Records drawn from a dataset:

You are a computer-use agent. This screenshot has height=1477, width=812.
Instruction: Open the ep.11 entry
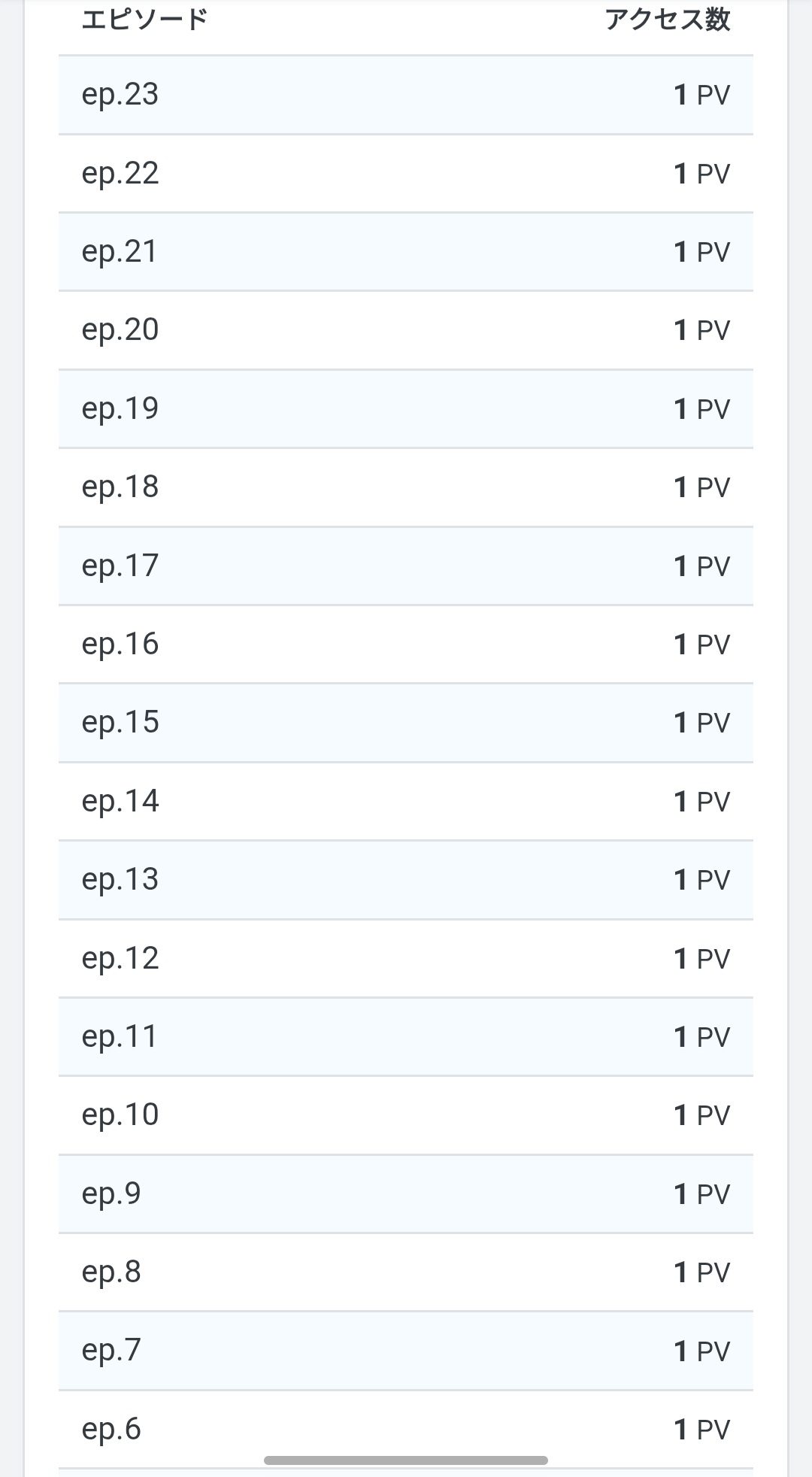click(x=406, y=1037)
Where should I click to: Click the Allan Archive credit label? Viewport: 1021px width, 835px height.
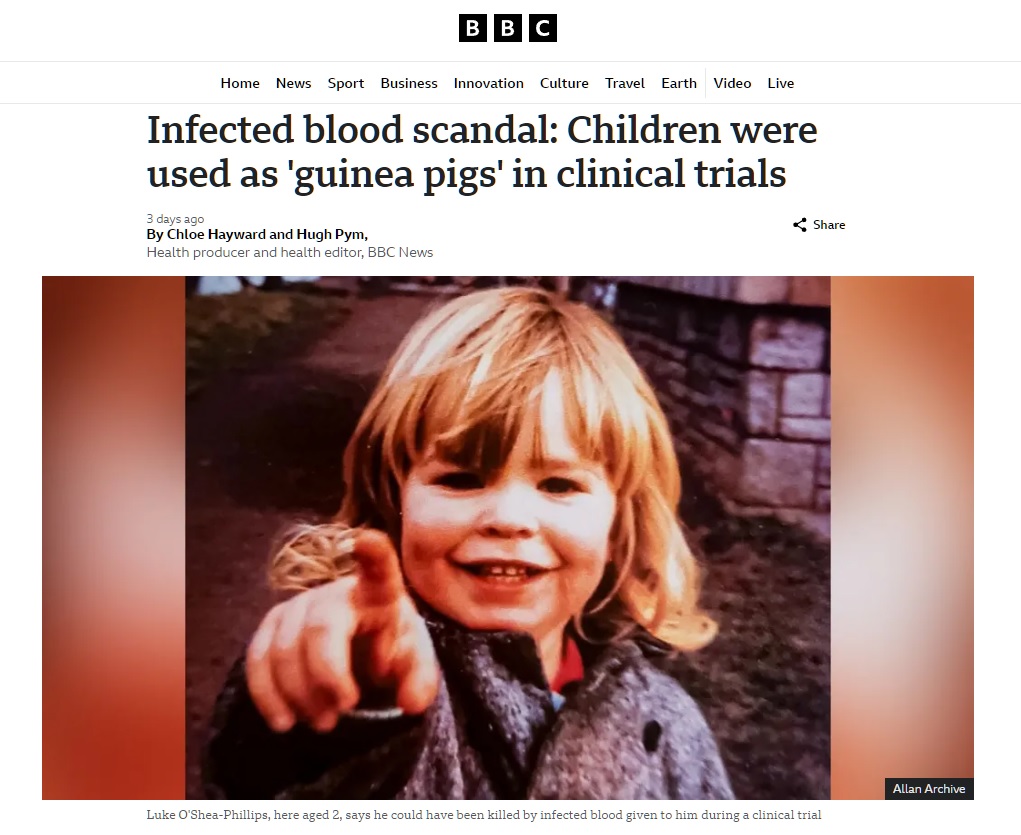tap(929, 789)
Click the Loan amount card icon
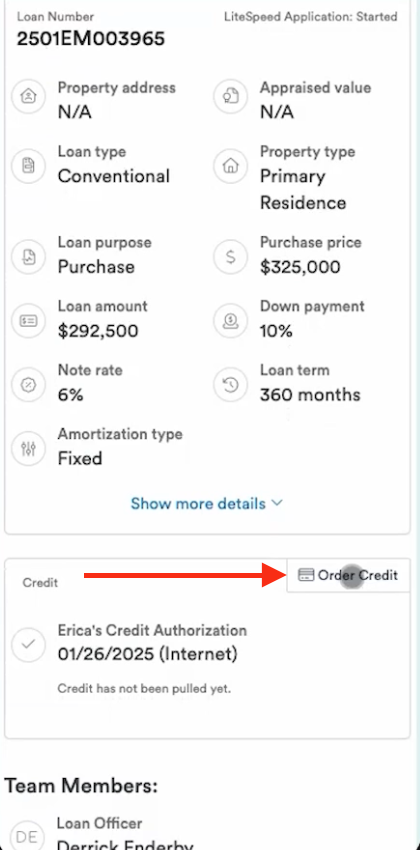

*What this task involves*
Leave nothing out but the pictures when transcribing the records.

*Task response*
You are a computer-use agent. This screenshot has height=1477, width=812.
Instruction: Open the ep.11 entry
click(x=406, y=1037)
Where should I click to: Click the Allan Archive credit label? Viewport: 1021px width, 835px height.
tap(929, 789)
Click the Loan amount card icon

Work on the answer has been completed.